Open Quuxplusone opened 8 years ago
Bugzilla Link | PR25581 |
Status | REOPENED |
Importance | P normal |
Reported by | Carrot (carrot@google.com) |
Reported on | 2015-11-19 18:09:59 -0800 |
Last modified on | 2017-05-26 17:07:29 -0700 |
Version | trunk |
Hardware | PC Linux |
CC | echristo@gmail.com, ehsanamiri@gmail.com, hfinkel@anl.gov, llvm-bugs@lists.llvm.org |
Fixed by commit(s) | |
Attachments | |
Blocks | |
Blocked by | |
See also |
Is this a backend or a mid-end issue? Can you please provide some corresponding IR?
(In reply to comment #1)
> Is this a backend or a mid-end issue? Can you please provide some
> corresponding IR?
FYI: I can reproduce, but I'll also note that the problem does not appear when
compiling with -O3.
What happens at O3 is that a transformation called SeparateConstOffsetFromGEP in llc, commons some part of address for h[j] and h[j+1]. The optimization will work when we have GEPs with constant distance from each other.
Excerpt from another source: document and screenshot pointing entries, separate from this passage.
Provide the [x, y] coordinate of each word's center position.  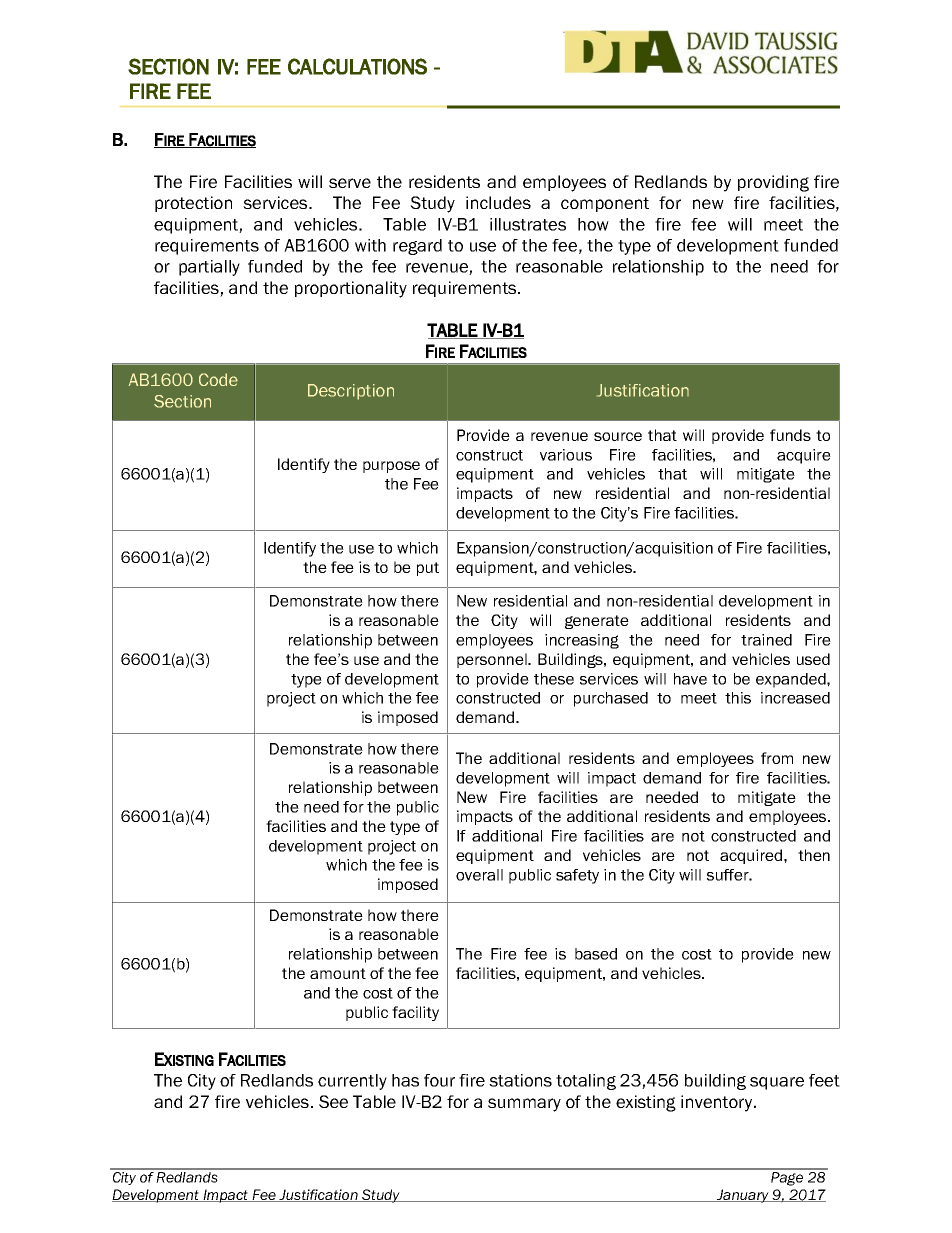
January [742, 1196]
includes [498, 202]
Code [218, 379]
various [566, 455]
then [814, 855]
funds [790, 435]
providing [773, 183]
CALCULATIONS [357, 66]
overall [479, 875]
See [333, 1101]
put [428, 569]
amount [338, 973]
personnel [493, 660]
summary [524, 1105]
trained [766, 640]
This is some sort of commoning. Can't we turn that on at O2?
We can look at this from another angle as well. The code that we are currently discussing is corresponding to accesses to h[j] and h[j+1] in the first if statement.
There is a subsequent if statement that checks h[i] and h[j]. The optimization above does not work here because i and j do not have a constant distance from each other. So even in O3 code we have two extsw and two sldi for the second if statement.
We can think of an algorithm that can understand both i and j are indices to an array and promote them to 64 bit before the loop. This will remove all extsw instns inside the loop. I suspect that we already do this for canonicalized loops, so this will be useful only for loops that cannot be canonicalized or code that is not inside a loop.
There might be benefit in following both paths.
SeparateConstOffsetFromGEP is controlled in PPCPassConfig::addIRPasses(). Currently it requires O3. We can turn it on, with no impact on other targets. We need to discuss about all three passes in PPCPassConfig::addIRPasses() whether we want them to be turned on at O2 or not. (I think LICM should be safe to move to O2, I have more doubts about other two).
(In reply to comment #4)
> SeparateConstOffsetFromGEP is controlled in PPCPassConfig::addIRPasses().
> Currently it requires O3. We can turn it on, with no impact on other
> targets. We need to discuss about all three passes in
> PPCPassConfig::addIRPasses() whether we want them to be turned on at O2 or
> not. (I think LICM should be safe to move to O2, I have more doubts about
> other two).
We have SeparateConstOffsetFromGEP, EarlyCSE (which is designed to be cheap),
and LICM. All of these can be used at -O2. I have no problem with that. I put
them at -O3 only because I was being conservative with
SeparateConstOffsetFromGEP (which was a new optimization at the time). Now that
we have a use case for them to be at -O2, please go ahead with enabling them at
-O2.
Regarding developing a new widening transformations for induction variables in
non-canonical loops, that certainly could be useful.
I ran the test suite with the three transformations above enable at O3 vs. O2. The difference in compile time is negligible. Will submit the patch to make the change.
patch http://reviews.llvm.org/D18562 committed
Definitely doesn't look fixed:
10072360: a0 00 6c e9 ld 11, 160(12)
10072364: a0 00 be eb ld 29, 160(30)
10072368: 40 e8 2b 7c cmpld 11, 29
1007236c: 5e 30 67 7d isel 11, 7, 6, 1
10072370: 00 00 0b 28 cmplwi 11, 0
10072374: 9e 20 8a 7c isel 4, 10, 4, 2
10072378: b4 07 0a 7d extsw 10, 8
1007237c: b4 07 8b 7c extsw 11, 4
10072380: 24 1f 4a 79 sldi 10, 10, 3
10072384: 24 1f 6b 79 sldi 11, 11, 3
10072388: 2a 50 89 7d ldx 12, 9, 10
1007238c: 6a 58 69 7d ldux 11, 9, 11
10072390: 98 2c 0c 7c lxsdx 0, 12, 5
10072394: 98 2c 2b 7c lxsdx 1, 11, 5
10072398: 18 09 00 f0 xscmpudp 0, 0, 1
1007239c: 58 00 80 41 bt 0, .+88
just different. Investigating.
To be clear this is mostly that the code isn't great since it still has the two extsw/sldi with the addition now of some isel, rather than the GEP offset pass not working.
(In reply to Eric Christopher from comment #9)
> To be clear this is mostly that the code isn't great since it still has the
> two extsw/sldi with the addition now of some isel, rather than the GEP
> offset pass not working.
If you read bug description and comment 3, GEP offset removes other pairs of
extsw/sldi. Bug description is about a very specific problem and did not extend
to any potential improvement in the code.